Beyond that the Flames would have a few more great chances thanks to Gaudreau and Jooris. Over the course of one shift they had a handful of decent chances deep in the Islanders zone. They were causing serious havoc to the Islanders' defence. It wouldn't last as an icing call followed by Gaudreau failing to clear the zone properly, Engelland losing his man, and some fatigue would allow Tavares to put in his 2nd of the game.

In the final moments of the game, Mark Giordano bombed in hard to Halak and rung it off the post. With Hiller on the bench, the Flames would strike as Johnny Gaudreau took advantage of a good bounce to score his 13th of the season.

The Flames would pull Hiller again once they got positioning again but failed to capitalize as they fell 2-1 at home ending their 4 game winning streak.

Islanders out-shot Flames 9-7 in period. Edge Flames over 24-23 total.

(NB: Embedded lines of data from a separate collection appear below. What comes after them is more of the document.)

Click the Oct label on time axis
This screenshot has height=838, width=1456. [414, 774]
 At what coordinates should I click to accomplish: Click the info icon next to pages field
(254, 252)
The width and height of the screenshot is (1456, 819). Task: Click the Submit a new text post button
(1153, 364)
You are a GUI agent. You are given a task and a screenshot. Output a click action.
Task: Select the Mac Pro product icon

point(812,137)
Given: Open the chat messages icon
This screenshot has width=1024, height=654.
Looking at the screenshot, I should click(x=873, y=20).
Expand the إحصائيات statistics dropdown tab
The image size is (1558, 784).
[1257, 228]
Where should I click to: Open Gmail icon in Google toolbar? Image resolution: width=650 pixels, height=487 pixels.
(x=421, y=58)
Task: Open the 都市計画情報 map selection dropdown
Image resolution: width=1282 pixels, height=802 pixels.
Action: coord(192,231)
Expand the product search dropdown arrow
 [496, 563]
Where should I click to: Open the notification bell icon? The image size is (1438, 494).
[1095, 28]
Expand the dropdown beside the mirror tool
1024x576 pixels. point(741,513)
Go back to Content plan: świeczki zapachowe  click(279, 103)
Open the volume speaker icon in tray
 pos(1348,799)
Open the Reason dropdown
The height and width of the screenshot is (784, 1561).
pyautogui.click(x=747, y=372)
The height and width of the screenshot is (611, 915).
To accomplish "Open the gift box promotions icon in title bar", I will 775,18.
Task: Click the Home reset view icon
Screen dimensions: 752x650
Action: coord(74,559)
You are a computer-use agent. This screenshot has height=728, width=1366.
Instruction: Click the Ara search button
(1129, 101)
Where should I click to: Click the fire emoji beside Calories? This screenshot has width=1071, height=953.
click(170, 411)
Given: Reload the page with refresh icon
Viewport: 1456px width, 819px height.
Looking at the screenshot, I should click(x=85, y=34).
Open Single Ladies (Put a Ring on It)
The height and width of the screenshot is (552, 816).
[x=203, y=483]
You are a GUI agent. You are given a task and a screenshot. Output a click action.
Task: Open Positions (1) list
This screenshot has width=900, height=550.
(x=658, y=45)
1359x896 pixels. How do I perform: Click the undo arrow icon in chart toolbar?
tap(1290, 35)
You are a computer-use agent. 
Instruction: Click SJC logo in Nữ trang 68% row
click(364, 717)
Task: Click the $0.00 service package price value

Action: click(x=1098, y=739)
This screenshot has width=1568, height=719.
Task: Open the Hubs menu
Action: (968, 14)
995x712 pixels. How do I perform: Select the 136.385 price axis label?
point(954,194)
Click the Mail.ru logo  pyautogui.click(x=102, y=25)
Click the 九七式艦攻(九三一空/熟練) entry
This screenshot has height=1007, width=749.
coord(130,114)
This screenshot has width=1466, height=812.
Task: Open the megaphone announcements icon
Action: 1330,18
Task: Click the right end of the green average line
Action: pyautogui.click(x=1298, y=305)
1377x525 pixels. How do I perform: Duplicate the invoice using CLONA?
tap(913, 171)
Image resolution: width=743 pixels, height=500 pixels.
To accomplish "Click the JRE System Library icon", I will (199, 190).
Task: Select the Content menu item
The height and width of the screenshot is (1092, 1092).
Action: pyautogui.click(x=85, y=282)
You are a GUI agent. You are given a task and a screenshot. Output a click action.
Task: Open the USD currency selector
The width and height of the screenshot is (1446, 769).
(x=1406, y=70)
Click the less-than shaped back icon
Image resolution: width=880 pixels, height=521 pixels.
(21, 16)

Player of the Game: Johnny Hockey

We're going to dive into him some more tomorrow but for now he scored a goal tonight; the Flames' lone goal. He was trying to generate chances all night and had a few mistakes. It was a realistic game for him, a game with the Flames had to play team well above them and stay in it. He had 3 shots on net, 3 blocked shots (GRIT), 2:55 TOI for the PP, and a total of 17:37 overall. Not bad.

Stray Observations –

  • You’re down a goal and you put Brandon Bollig out there in the final seconds of the game? Good job, Hartley. Listen I get it you see Bollig doing a few good things recently so you try to reward him? Nope. Quit it. Don’t do that. I mean unless you’ve been watching the World Juniors and you want us to suddenly tank.
  • Jonas Hiller did a lot of heavy lifting on his own this evening. .950 ES SV% this evening and a .917 SV% overall wasn’t too bad. The Islanders had lots of quality chances and he stood firm.
  • Man when the fourth line is out performing the other lines for 2/3 of the game, you have a problem. Either fatigue from TOI over the last few games or lack of trying but yeesh. Matt Stajan looked pretty amazing tonight in all fairness and he makes Lance Bouma and Bollig look good.
  • Dennis Wideman’s rough night was a highlight reel of “what not to do at the NHL level”. Russell wasn’t too bad tonight but for the most part the team looked very marginal compared to the Islanders.
  • Positives? Gaudreau netting his 13th and staying in the rookie scoring race. Coming into the game he was 5 points back of Filip Forsberg. Good for him to cap off a fantastic day (despite the loss) on the NHL Rookie of the month honours for December. We’ll have a write-up tomorrow about the rookie as we wanted to go in depth about his play.
  • Not sure if the Flames understand this but icing the puck typically doesn’t bode well overall. The icing call that lead to the 2nd goal was something that should be worked on in practice. This trend of icing the puck consistently usually ends up in a few scenarios for the Flames: 1. more icing 2. goal against 3. out possessed for long interval
  • Sean Monahan had a very silent but decent game. He might be cooling off but he is steady and consistent with the small things on the game. With Backlund potentially coming back soon, we could see a line shuffle that might give him some more offensive support.

What if…

  • We give Karri Ramo the start against the Red Wings? If we’re going to roll the two-headed goalie beast we need to keep goalies fresh. I can see and understand why Hartley may want to ride the hot goalie but giving Ramo a chance can increase any value he has; especially if he is used as trade bait or if he walks at season’s end. Also if I remember correctly, he doesn’t give up rebounds like Hiller does regularly.
  • We go on and on about the necessity of trying Gaudreau and Hudler with Monahan again but I think Hartley blocked me on Twitter, Facebook, Instagram, and Myspace. He won’t respond to my calls or texts now either. Just trust me, Bob. TRUST ME!

Tomorrow morning Ari will have the stats recap from tonight’s game. I’ll have the finalized write-up on Johnny’s rookie of month honours and maybe we’ll have some more for you. Sportsnet 1 currently has the Game 7 1986 match-up of the Oilers vs the Flames. Watch it, it was a good game.